Kuliah Umum PS Agroteknologi Hadirkan Dr.rer.nat. Sarjiya Antonius dari LIPI

dr-antoniusSenin, 28 November 2016 bertempat di Auditorium Fakultas Pertanian Universitas Jenderal Soedirman Purwokerto berlangsung Kegiatan Kuliah Umum Program Studi Agroteknologi. Hadir sebagai pembicara adalah Dr.rer.nat. Sarjiya Antonius, seorang pakar dari Laboratorium Mikrobiologi, Pusat Penelitian Biologi LIPI Cibinong, Bogor.

Kegiatan kuliah umum dimulai dari pukul 07.30 sampai dengan pukul 12.00 WIB. Tema yang diusung adalah “Bersinergi dan Menggali Potensi Sumberdaya Alam Hayati untuk Menyongsong Pertanian Masa Depan”. Menurut Ketua Panitia, Ahadiyat Yugi Rahayu, S.P., M.Si., D.Tech.Sc. acara tersebut bertujuan untuk membuka wawasan dan pengetahuan khususnya mahasiswa PS Agroteknologi mengenai potensi sumberdaya alam hayati, dalam hal ini organisme mikro, dalam mendukung pertanian berkelanjutan di lahan-lahan marjinal.

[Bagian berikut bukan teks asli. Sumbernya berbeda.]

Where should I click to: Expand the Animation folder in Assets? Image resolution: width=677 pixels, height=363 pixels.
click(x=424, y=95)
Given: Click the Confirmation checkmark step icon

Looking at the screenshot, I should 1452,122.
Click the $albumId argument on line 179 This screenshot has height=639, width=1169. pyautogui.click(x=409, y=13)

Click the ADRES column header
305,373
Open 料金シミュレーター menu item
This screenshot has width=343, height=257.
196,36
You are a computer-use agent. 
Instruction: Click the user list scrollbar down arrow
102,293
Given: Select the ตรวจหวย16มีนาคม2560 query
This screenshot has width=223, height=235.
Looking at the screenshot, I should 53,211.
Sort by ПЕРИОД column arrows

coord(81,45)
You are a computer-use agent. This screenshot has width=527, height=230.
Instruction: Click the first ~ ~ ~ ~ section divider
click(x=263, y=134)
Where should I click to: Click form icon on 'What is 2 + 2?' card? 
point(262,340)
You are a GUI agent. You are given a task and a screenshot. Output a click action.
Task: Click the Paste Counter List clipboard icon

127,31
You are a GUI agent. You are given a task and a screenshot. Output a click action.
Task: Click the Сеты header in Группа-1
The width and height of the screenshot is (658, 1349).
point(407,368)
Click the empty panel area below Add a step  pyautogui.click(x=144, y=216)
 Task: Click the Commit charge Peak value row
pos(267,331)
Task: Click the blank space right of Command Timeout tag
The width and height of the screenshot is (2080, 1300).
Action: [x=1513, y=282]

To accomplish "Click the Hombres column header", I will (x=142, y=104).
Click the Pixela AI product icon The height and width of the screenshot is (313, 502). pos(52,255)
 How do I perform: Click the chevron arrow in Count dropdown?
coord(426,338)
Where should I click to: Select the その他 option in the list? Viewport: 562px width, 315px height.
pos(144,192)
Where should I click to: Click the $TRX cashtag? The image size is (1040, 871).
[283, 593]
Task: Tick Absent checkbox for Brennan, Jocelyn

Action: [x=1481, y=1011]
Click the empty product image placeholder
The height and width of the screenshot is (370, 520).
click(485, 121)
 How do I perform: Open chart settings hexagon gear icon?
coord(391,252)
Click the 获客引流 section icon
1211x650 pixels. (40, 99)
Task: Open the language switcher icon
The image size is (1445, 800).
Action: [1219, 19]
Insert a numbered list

Pada kegiatan kuliah umum tersebut, pembicara tamu, Dr.rer.nat. Sajiya Antoniues membawakan sebuah topik mengenai keunikan mikroorganisme tanah dalam upaya rehabilitasi lahan (bioremediasi) terutama akibat penggunaan pupuk anorganik dan pestisida sintetik yang berlebihan pada lahan pertanian. Doktor lulusan University of Bayreuth, Bavaria-Germany ini mengungkap dampak buruk penggunaan agrokimia (pupuk anorganik dan pestisida sintetik) terhadap mikroorganisme tanah yang berperan penting dalam membantu kesuburan tanah. Akibatnya tanah-tanah pertanian semakin menurun daya produktivitasnya. Oleh karena itu perlu dilakukan upaya untuk mengembalikan tingkat kesuburan tanah melalui penggunaan agen-agen hayati (mikroba). Hasil penelitian yang dilakukannya menunjukkan senyawa agrokimia dapat didegradasi oleh mikroba sehingga tidak lagi meninggalkan residu yang berbahaya bagi kondisi lingkungan pertanian.

20161128_084631

Peserta Kuliah Umum PS Agroteknologi Unsoed 

Namun, Dr. Anton mengungkapkan bahwa penggunaan pupuk hayati meskipun terbukti sangat baik bagi peningkatan kualitas tanah, namun memiliki sejumlah kelemahan. Beberapa di antaranya adalah hasil kerja pupuk hayati baru dapat dilihat dalam jangka waktu yang relatif lama dibandingkan pupuk kimia sintetik dan daya simpannya tergolong pendek. Kelemahan-kelemahan ini menghadirkan tantangan yang harus ditaklukkan. Salah satu kelemahan yang sudah dapat diatasi oleh Dr. Anton dan Koleganya di LIPI adalah dengan membuat formulasi pupuk hayati dalam bentuk padatan sehingga daya simpannya bisa lebih lama (dapat mencapai 5 tahun), dibanding bentuk cair yang daya simpannya sekitar 1 tahun. Sementara untuk mengatasi kelemahan hasil kerja yang lamban, Dr. Anton sedang melakukan penjajakan untuk melakukan kerja sama riset dengan para ahli biologi molekuler (bioteknologi) agar mikroba yang digunakan sebagai pupuk hayati dapat didorong bekerja lebih optimal dan konsisten melalui sejumlah rekayasa molekuler (snh).